2024 Recap.
2024 — Freelancing, Chaos, and Somehow a Career
2024 was the year things stopped being “side projects” and started becoming actual work.
At the start of the year, my roommate and I had a random idea:
“What if we start a small agency?”
No pitch decks.
No strategy.
Just two developers and too much confidence.
And weirdly enough… it started working.
Clients began showing up, projects kept stacking, and at one point we were juggling 3–4 projects at the same time. Our room basically turned into a tiny startup office.
The Freelancing Grind
Freelancing teaches you things very quickly.
When you build for yourself, bugs are annoying.
When you build for a client, bugs suddenly become very urgent life problems.
Between building projects and shipping features, I also stepped into my first proper dev roles.
First was a Full-Stack Developer role at Styflowne. I worked on platforms like Earnifyy and StarCast OTT, building real systems with Node.js, TypeScript, and AWS.
Unfortunately… the company never paid me.
So that was a very educational experience.
Shortly after, I joined Sanchar XYZ as a Frontend Developer, working with Next.js, Tailwind, and real-time systems. We improved UX, optimized APIs, and actually shipped solid features.

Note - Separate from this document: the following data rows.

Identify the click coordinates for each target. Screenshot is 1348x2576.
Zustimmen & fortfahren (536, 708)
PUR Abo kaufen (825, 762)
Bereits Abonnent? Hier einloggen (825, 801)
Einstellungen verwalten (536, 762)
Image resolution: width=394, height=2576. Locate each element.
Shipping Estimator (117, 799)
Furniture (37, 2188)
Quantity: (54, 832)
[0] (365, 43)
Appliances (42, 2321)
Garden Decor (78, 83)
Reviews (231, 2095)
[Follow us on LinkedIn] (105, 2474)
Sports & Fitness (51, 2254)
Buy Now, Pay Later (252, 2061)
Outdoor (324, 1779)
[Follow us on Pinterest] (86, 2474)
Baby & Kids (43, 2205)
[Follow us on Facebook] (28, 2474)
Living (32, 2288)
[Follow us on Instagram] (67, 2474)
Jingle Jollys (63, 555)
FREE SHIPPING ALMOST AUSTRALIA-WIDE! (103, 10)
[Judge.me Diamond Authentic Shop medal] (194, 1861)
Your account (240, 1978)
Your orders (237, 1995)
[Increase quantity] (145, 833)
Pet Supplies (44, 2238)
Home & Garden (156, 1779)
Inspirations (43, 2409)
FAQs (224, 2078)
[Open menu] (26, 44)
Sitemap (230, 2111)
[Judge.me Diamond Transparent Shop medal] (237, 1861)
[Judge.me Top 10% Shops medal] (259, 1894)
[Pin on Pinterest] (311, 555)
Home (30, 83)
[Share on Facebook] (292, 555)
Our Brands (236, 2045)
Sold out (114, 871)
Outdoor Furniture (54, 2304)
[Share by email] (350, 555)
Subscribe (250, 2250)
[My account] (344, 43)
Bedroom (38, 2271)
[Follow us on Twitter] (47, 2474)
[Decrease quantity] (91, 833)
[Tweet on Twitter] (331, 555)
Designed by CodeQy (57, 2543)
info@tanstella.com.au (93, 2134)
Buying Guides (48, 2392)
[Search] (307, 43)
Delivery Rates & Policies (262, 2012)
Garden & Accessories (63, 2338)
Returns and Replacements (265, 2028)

Then the company shut down.
At this point I started wondering:
“Am I… the jinx?”
A Painful Goodbye
Earlier that year I was also working on a game called BOOM Baby.
It was something I genuinely loved building.
Then one day my game files got corrupted.
Completely gone.
Months of work disappeared in seconds. That was the moment I quietly accepted that my game dev era had ended.
Still hurts a little.
The Year Things Clicked
Somewhere during all this chaos something changed.
Clients trusted me.
People used things I built.
Projects started feeling bigger.
For the first time I thought:
“Okay… maybe I’m actually a developer now.”
The Plot Twist Ending
And then the year decided to end with a cinematic moment.
We won Smart India Hackathon 2024.
Standing there hearing our name announced felt surreal. All the late nights, debugging sessions, and chaotic builds suddenly made sense.
Looking Back
2024 was wild.
Freelancing agency.
Multiple projects running at once.
Two developer jobs (one scam, one shutdown).
A painful game dev ending.
And a national hackathon win.
Messy year.
But probably the year where everything started becoming real.